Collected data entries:
※ ※ ※

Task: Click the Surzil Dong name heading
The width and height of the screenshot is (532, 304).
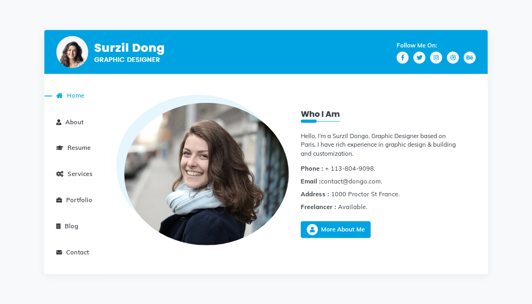Action: tap(129, 48)
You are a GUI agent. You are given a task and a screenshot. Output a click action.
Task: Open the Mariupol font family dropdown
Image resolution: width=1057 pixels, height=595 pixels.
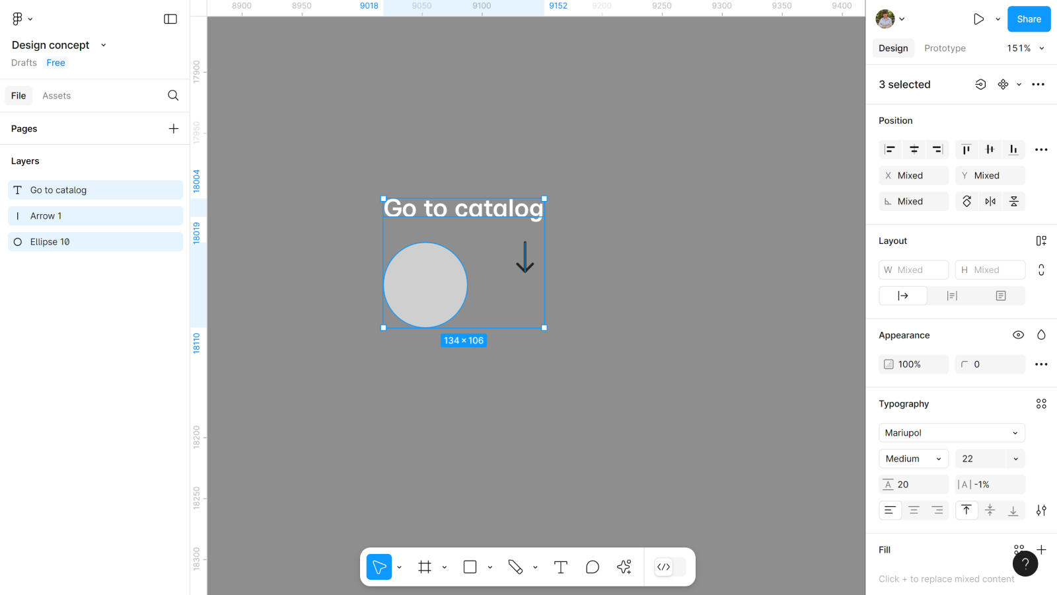point(951,433)
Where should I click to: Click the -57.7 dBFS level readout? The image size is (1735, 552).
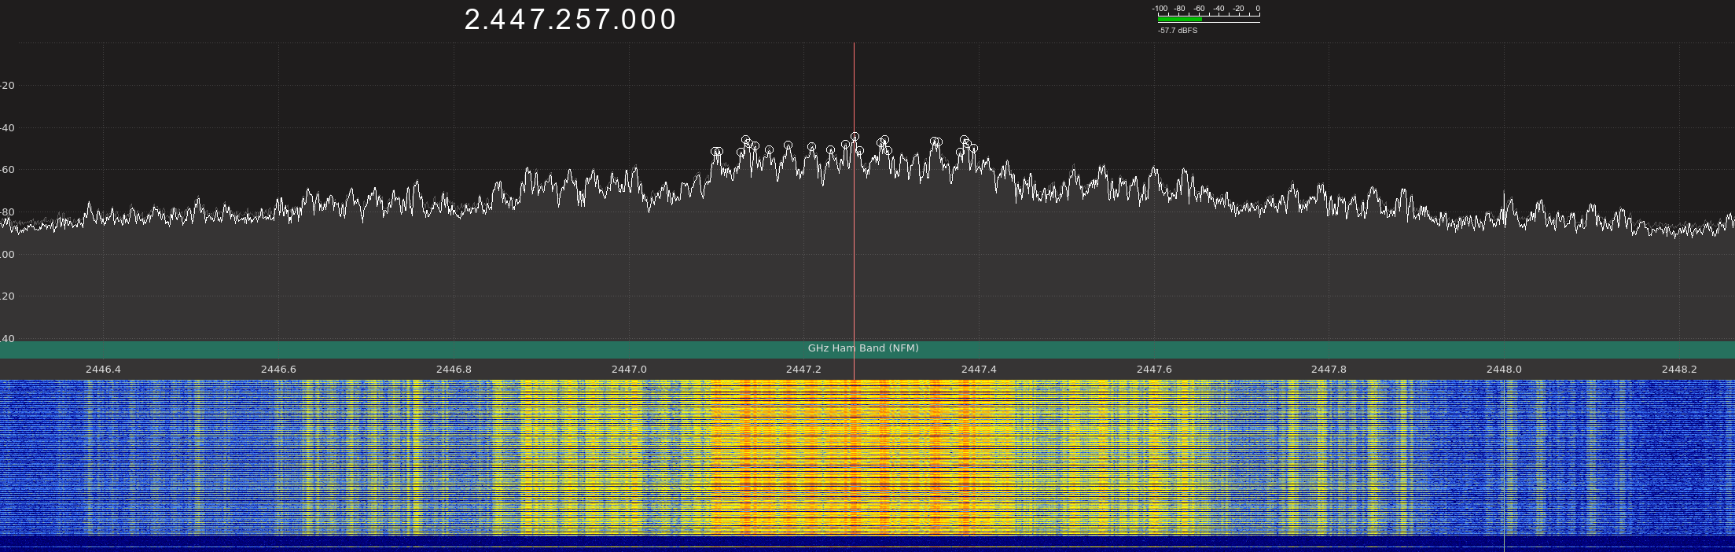tap(1178, 31)
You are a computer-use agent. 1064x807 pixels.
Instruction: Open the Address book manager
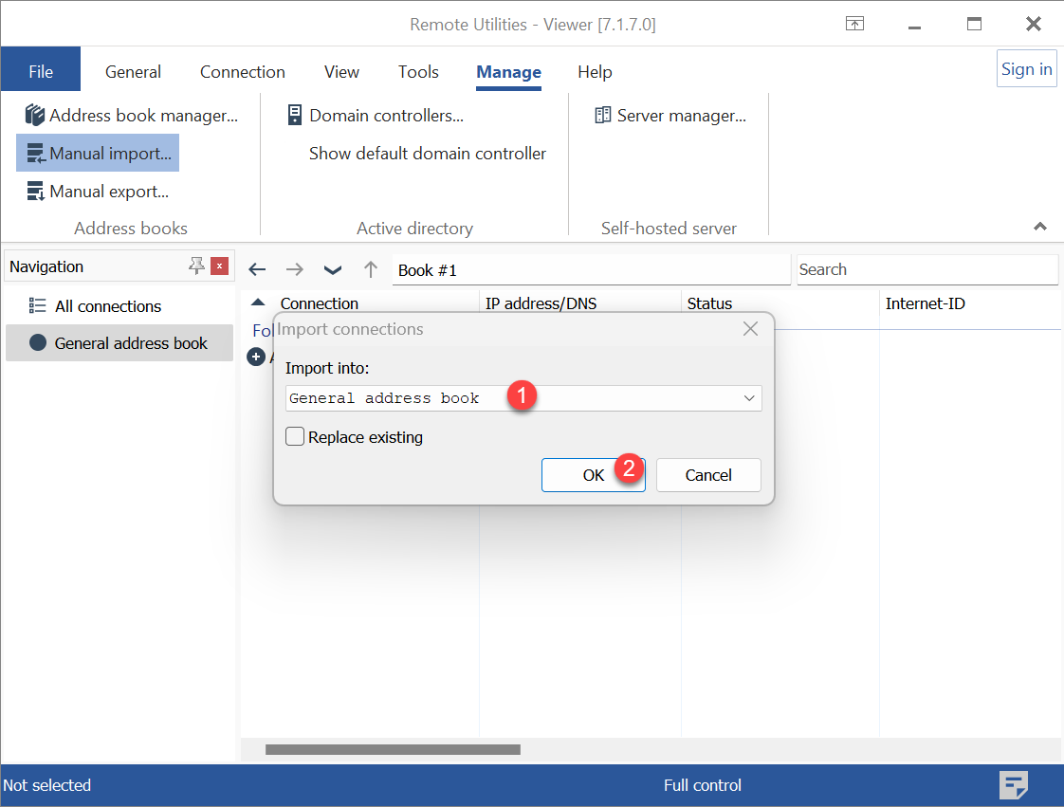click(132, 116)
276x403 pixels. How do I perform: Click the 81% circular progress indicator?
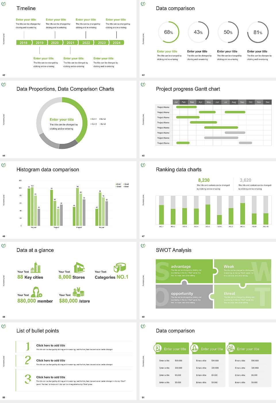click(x=258, y=33)
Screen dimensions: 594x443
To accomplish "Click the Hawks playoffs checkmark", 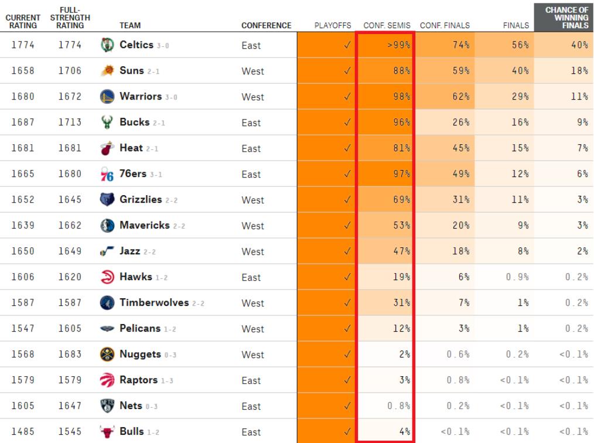I will [x=347, y=278].
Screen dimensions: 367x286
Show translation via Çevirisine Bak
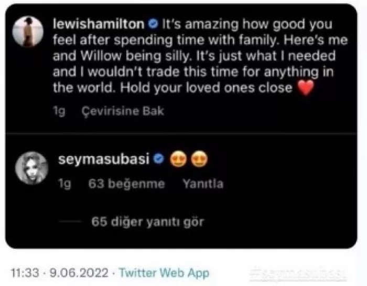(123, 111)
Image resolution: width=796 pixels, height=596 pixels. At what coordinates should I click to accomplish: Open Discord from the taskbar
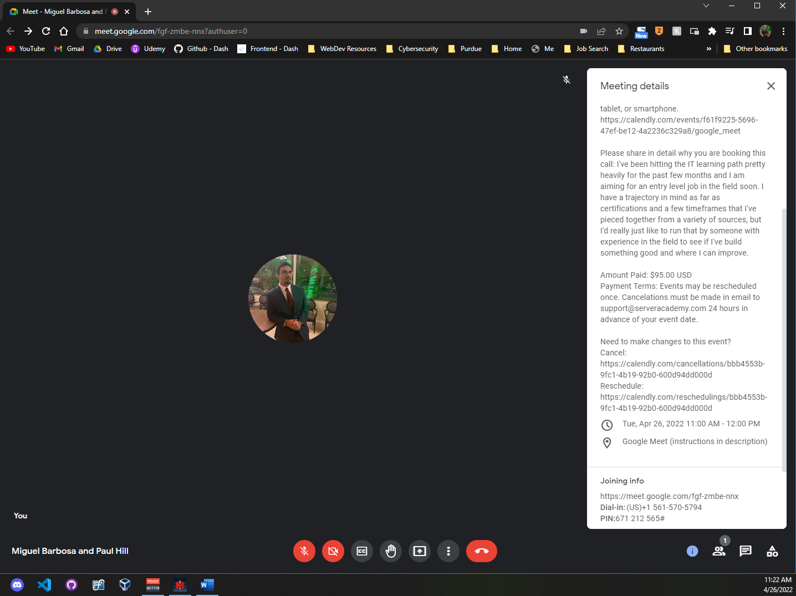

※ ※ ※

▶ HOW TO COMPLETE THIS TASK
Looking at the data above, count the lines that contain the string "dimensions" and give only the count.

▶ SOLUTION
2